Dionisio archim. della lavra di San Sergio
San Dionisio di Radonezh, nel mondo David Zobninovsky, nacque intorno al 1570 nella città di Rzhev. Novizio e poi superiore del monastero della Dormizione di Staritsa, durante il Periodo dei Torbidi fu il principale aiutante di San Germogene, patriarca di Mosca.
Dal 1611, San Dionisio fu archimandrita della Lavra della Trinità-San Sergio. Sotto la sua amministrazione, vicino al monastero vennero aperti una casa e un ospizio per i feriti e per coloro che erano rimasti senza tetto durante l’incursione polacco-lituana. Durante una carestia, egli ordinò ai fratelli della Lavra di nutrirsi di pane d’avena e acqua, lasciando il pane di frumento e di segale per i malati. Nel 1611-1612, egli e l’economo del monastero della Trinità-San Sergio, il monaco Abramo Palitsyn (+ 1625), scrissero lettere chiedendo agli abitanti di Nižnij-Novgorod e di altre città di mandare uomini validi alle armi e denaro per liberare Mosca dai Polacchi. Egli scrisse anche al principe Demetrio Požarskij e a tutti i militari, esortandoli ad affrettare la campagna per Mosca.
La sua formazione monastica aiutò San Dionisio a mantenere indiminuita la propria luce interiore durante gli anni terribili di quel tempo malvagio. Il santo raggiunse un alto grado di perfezione spirituale mediante la preghiera incessante, che gli donò il carisma dei miracoli. Egli nascondeva con cura la sua vita spirituale agli altri, che potevano subire danno da una conoscenza superficiale di essa.
«Non chiedere a un monaco di cose che riguardano la sua vita monastica», diceva San Dionisio, «poiché per noi monaci è una grande disgrazia rivelare tali segreti ai laici. È scritto che ciò che si fa in segreto non deve essere conosciuto neppure dalla tua mano sinistra. Dobbiamo nasconderci, affinché ciò che facciamo resti sconosciuto, per non essere indotti dal diavolo in ogni sorta di negligenza e d’indolenza».
Noi possiamo misurare il suo sviluppo spirituale e la conoscenza di Dio alla quale giunse soltanto da quelle cose che divennero evidenti quando le circostanze costrinsero San Dionisio a prendere parte attiva alla vita del mondo che lo circondava.
Una tale circostanza fu il suo coinvolgimento nella revisione dei libri liturgici. Nel 1616 San Dionisio parlò del lavoro di correzione del Euchologion, confrontandolo con gli antichi manoscritti in slavo e con varie edizioni greche.
Durante il loro lavoro, gli inquirenti scoprirono discrepanze in altri libri corretti nel periodo intercorso tra i patriarchi (1612-1619). La gente non capiva che cosa stessero facendo i correttori, perciò accusarono San Dionisio e gli altri di eresia in un Concilio del 1618.
Deposto dal grado sacerdotale ed escluso dalla Chiesa, fu imprigionato nel monastero Novospassky (Nuovo Monastero della Trasfigurazione del Salvatore), dove volevano ucciderlo facendolo morire di fame. L’intervento del patriarca Filareto di Mosca e del patriarca Teofane di Gerusalemme (1619-1633) ottenne la sua liberazione nel 1619, ed egli fu assolto dalle accuse mossegli.

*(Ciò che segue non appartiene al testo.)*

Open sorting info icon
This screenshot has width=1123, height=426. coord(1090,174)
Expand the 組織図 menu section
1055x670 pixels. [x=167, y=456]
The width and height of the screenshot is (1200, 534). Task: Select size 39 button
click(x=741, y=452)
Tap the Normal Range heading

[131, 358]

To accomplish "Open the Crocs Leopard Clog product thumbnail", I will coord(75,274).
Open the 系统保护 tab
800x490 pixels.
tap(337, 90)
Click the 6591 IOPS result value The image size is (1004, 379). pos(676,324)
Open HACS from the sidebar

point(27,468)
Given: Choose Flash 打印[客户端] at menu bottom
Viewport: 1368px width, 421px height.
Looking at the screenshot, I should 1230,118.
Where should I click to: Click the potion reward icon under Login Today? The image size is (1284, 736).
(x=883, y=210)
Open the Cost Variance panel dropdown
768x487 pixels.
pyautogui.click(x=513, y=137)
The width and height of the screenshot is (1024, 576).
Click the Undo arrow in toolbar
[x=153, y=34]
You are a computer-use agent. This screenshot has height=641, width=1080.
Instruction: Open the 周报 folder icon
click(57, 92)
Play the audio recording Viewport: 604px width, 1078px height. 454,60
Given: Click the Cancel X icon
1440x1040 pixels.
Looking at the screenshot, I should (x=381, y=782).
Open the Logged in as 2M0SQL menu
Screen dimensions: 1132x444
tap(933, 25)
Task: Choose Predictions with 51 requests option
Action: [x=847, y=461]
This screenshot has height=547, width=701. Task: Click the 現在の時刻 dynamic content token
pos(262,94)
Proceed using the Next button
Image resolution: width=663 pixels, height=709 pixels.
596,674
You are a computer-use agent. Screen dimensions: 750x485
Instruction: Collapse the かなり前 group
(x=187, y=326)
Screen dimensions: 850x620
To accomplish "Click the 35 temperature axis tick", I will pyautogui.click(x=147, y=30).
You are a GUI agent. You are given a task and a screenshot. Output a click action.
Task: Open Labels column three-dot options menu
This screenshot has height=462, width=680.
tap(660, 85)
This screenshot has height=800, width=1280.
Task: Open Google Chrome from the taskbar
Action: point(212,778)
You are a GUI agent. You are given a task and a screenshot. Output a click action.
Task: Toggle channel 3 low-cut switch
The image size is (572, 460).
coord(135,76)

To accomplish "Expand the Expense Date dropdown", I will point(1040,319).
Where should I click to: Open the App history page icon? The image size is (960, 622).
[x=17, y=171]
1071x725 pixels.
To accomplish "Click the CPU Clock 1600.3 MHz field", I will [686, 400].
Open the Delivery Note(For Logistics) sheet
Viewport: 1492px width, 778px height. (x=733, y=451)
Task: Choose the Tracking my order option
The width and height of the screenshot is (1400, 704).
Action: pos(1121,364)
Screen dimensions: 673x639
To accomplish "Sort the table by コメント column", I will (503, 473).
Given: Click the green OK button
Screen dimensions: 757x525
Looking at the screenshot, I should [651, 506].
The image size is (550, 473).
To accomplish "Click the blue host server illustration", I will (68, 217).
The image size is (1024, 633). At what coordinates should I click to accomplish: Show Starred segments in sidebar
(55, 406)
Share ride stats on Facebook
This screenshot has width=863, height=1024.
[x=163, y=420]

San Dionisio era noto per la sua rigorosa osservanza della Regola monastica, per la sua partecipazione ai lavori del monastero e alla ricostruzione del monastero dopo l’assedio della Lavra. La Vita e il Canone del santo furono composti dall’economo del monastero della Trinità-San Sergio, Simon Azaryn, e ampliati dal sacerdote Giovanni Nasedka, collaboratore di San Dionisio quando correggeva i libri liturgici.
San Dionisio si addormentò nel Signore il 12 maggio 1633 e fu sepolto nella Lavra della Trinità-San Sergio.